El veneno
El veneno que corroe la política española se llama GAL. Hay asuntos vidriosos en nuestra realidad social y política: el desempleo, que en estos momentos presenta alguna mejor perspectiva de moderado alivio; las cuestiones nacionalistas, especialmente la vasca en cuanto afectada por la deshumanización terrorista; el equilibrio inestable del Estado de las autonomías. El desempleo no provoca grandes enfrentamientos, porque nadie tiene el secreto de la piedra filosofal que lo haga desaparecer; el terrorismo produce, a veces, mayores disonancias, pero es por cuestiones políticas nacionalistas que le subyacen o acompañan más que por el terrorismo en sí; el equilibrio del sistema autonómico no quita el sueño a los españoles, y los enfrentamientos existentes tienen más de escenografía forzada que de drama real.El asunto GAL, sus secuelas, no preocupa tampoco a la mayoría de la población, pero sí a importantes sectores de la clase política, y a los partidos, porque, para nuestra desgracia, ha venido a considerarse como la clave del mantenimiento, conquista o recuperación del poder. La intranquilidad de la vida política, la dureza de muchas confrontaciones, la movilización partidaria, el sectarismo rampante, tienen mucho que ver con el asunto GAL, que está ahí como una bomba que no se sabe si estallará o no, ni, en su caso, cuándo ni cómo.

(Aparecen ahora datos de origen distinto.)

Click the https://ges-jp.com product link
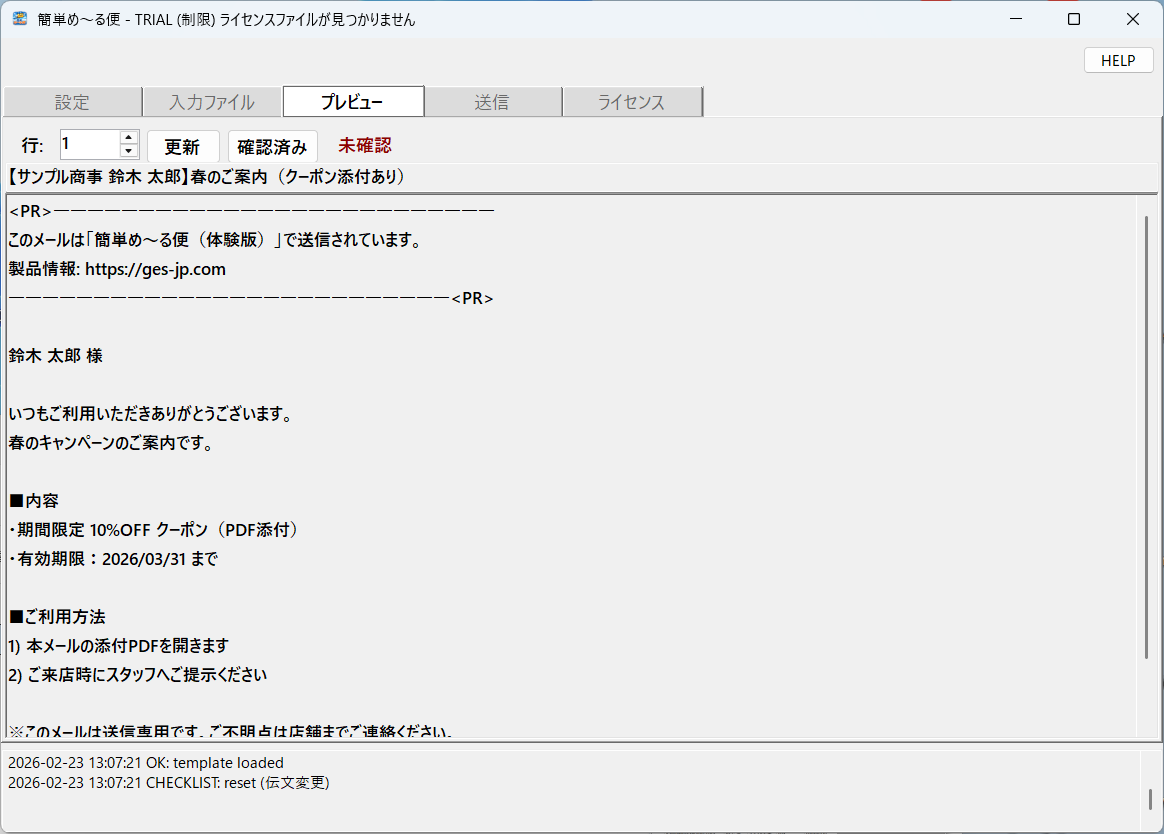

Pero no por la cuestión en sí de la razón de Estado y sus más que obscenas posibles consecuencias; es cierto que esto preocupa a muchos, pero no a la mayoría, es mi impresión, salvo por las derivaciones que el desenlace pueda tener para la detentación del poder.
Es curioso observar que gentes de las que podría pensarse que no paran mientes en puntillos de ética y coherencia jurídica resultan de repente atacadas por un afán de purismo jurídico estatal, eso que se llama un Estado de derecho sin fisuras. Y no menos curioso es que puritanos de toda la vida resulten tan comprensivos con ciertos excesos de la razón de Estado. De modo que hasta la cuestión en sí de los secretos de Estado tiene extraños defensores de uno u otro enfoque, y así falta la debida serenidad al debate público para resolver de manera digna una cuestión tan delicada, no ya, para nuestra conciencia democrática, sino para nuestra tranquilidad como ciudadanos.

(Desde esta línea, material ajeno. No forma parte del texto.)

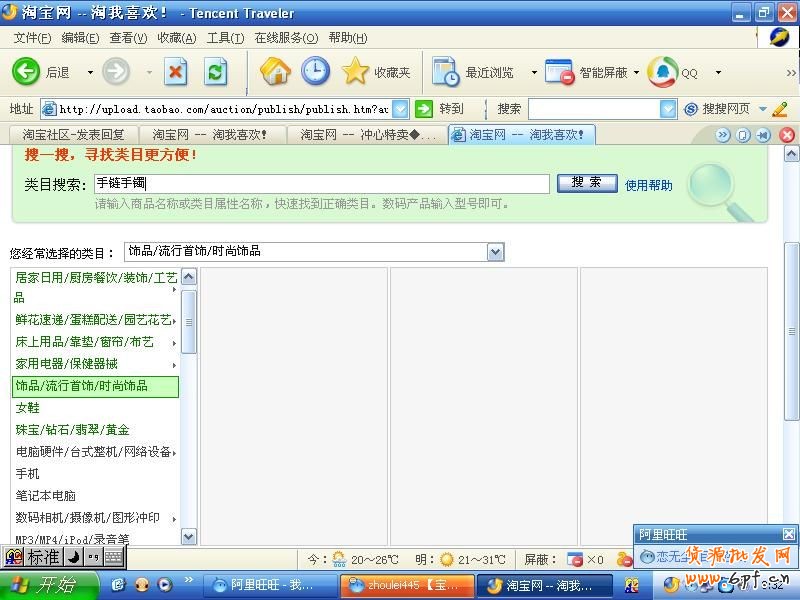
Task: Open the Favorites star icon (收藏夹)
Action: [x=355, y=71]
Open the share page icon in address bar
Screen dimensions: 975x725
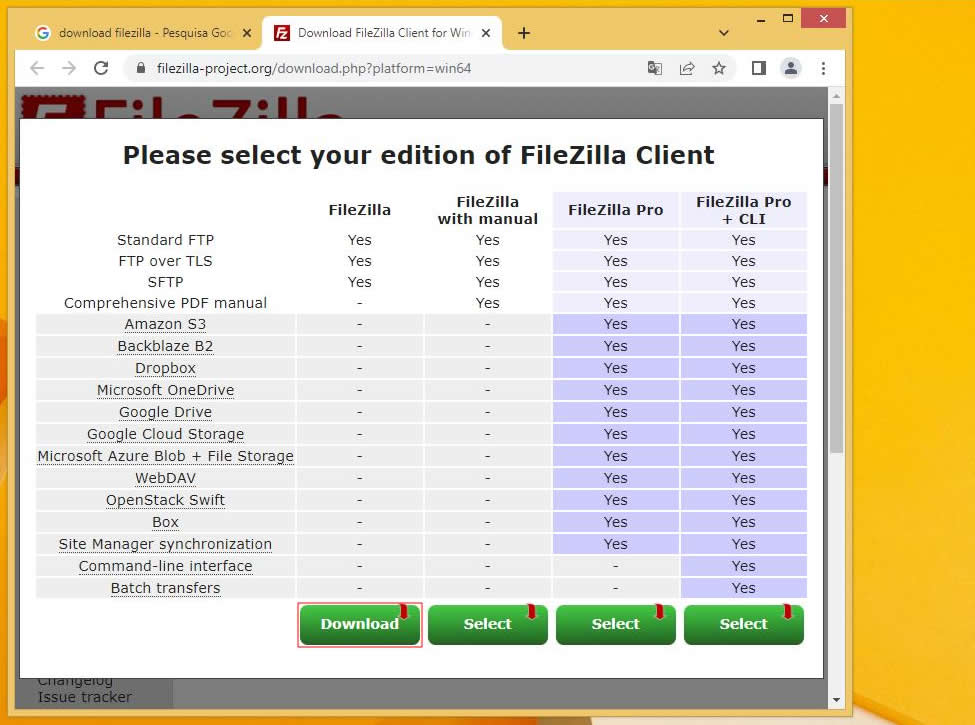(687, 68)
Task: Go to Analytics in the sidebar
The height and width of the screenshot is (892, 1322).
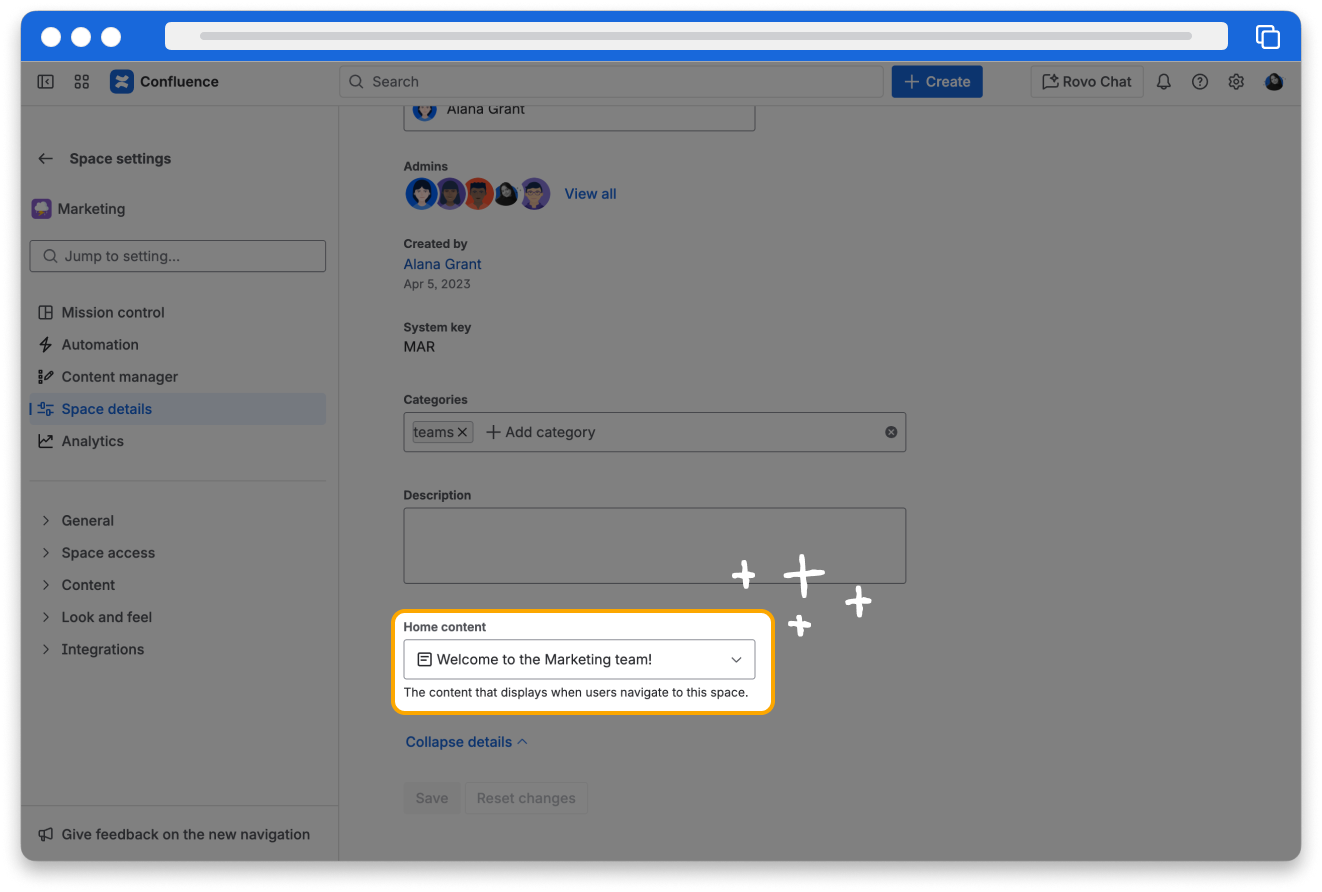Action: [x=92, y=441]
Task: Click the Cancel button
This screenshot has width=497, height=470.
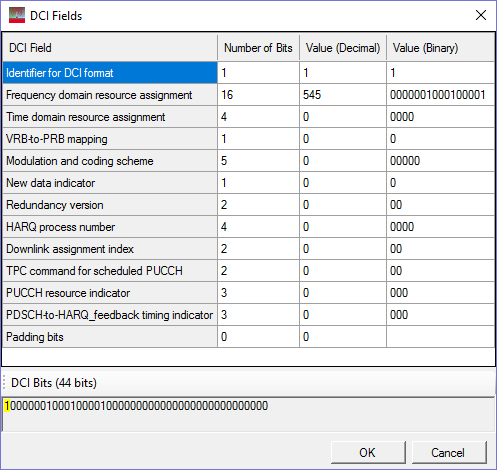Action: (x=449, y=452)
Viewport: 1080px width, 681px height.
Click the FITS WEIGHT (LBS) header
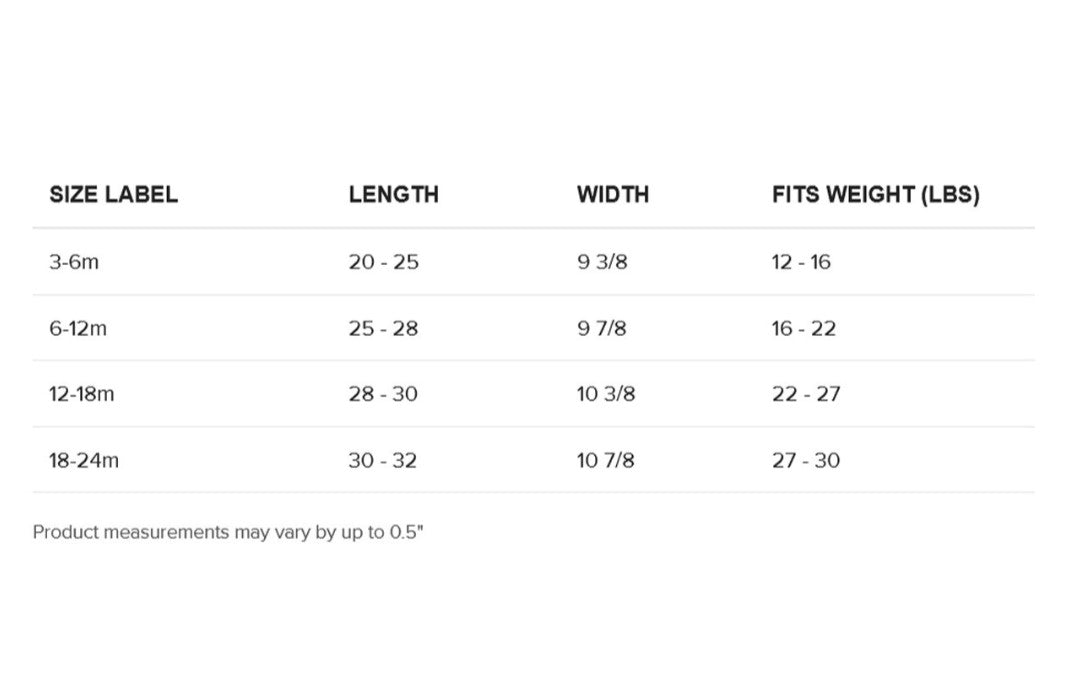tap(875, 195)
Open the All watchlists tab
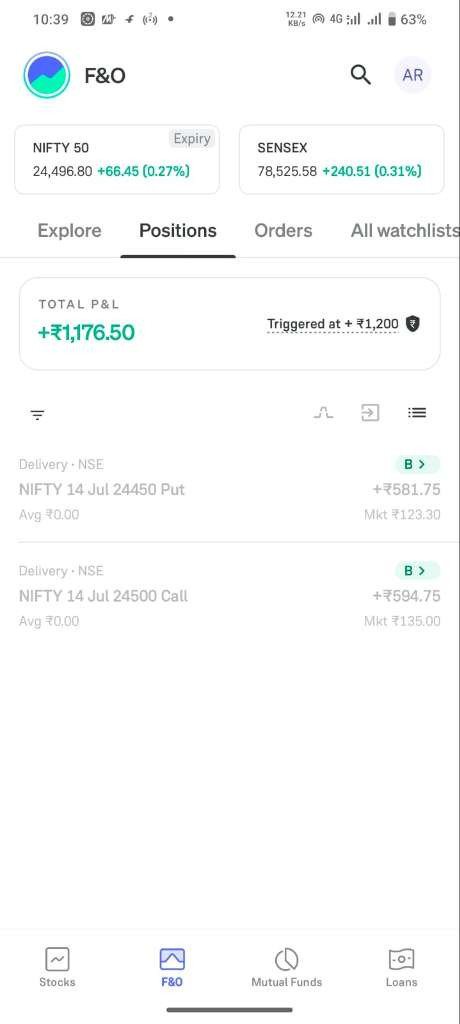The image size is (460, 1024). [x=405, y=231]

Y así también se encuentra una extraña pasión en la discusión y enjuiciamiento de cuestiones que, desde el punto de vista político y del interés general, son con todo respeto, menores; véase si no la pasión con que se discute de la procedencia o no de unas sanciones administrativas a unos funcionarios del ministerio fiscal; en el fondo, entre otras cosas, el caso GAL flotando sobre las aguas; las más agrias manifestaciones tienen que ver, directa o indirectamente, o por arte de birlibirloque, con el caso GAL; pero a casi nadie le importa demasiado la cuestión jurídico moral sino en cuanto sirve para atacar o defender políticos de carne y hueso y partidos; es decir, organizaciones para la detentación del poder, tan reales y palpables como la vida misma.
Se puede manifestar el pío deseo de que acabe pronto. Pero las vías del proceso son lentas y tortuosas, y más cuando se trata de causas a cuya conclusión se imputan consecuencias políticas importantes, que unos y otros, filisteos de la justicia, miran con codiciosa esperanza o temeroso desaliento, según sea, para los intereses de cada cual, el resultado. Los responsables profesionales de tales procesos tienen que andarse con cautela para no ser aplastados, y la cautela produce siempre lentitud; a la que coadyuvan los interesados, unos para defenderse mejor y otros para asestar mejor el golpe de gracia (político, se entiende).
Este ambiente político enrarecido, desagradable, penetrado de sectarismos, tiene bastante que ver con el fenómeno post-GAL; que no hay más remedio, por lo demás, que depurar. Pero es una macroobscenidad política y social que, en el ánimo de demasiada gente, esta tensión que rodea el asunto sea pasión por el poder político, mucho más que pasión por la justicia. Y es inevitable: la justicia que se haga, la que en fin resulte, hará un buen servicio político a unos y un pésimo servicio a otros; qué incómodo para los juzgadores, aunque hagan, y pedimos que sea así, la mejor justicia; que, al fin, es quizá la mejor razón de Estado.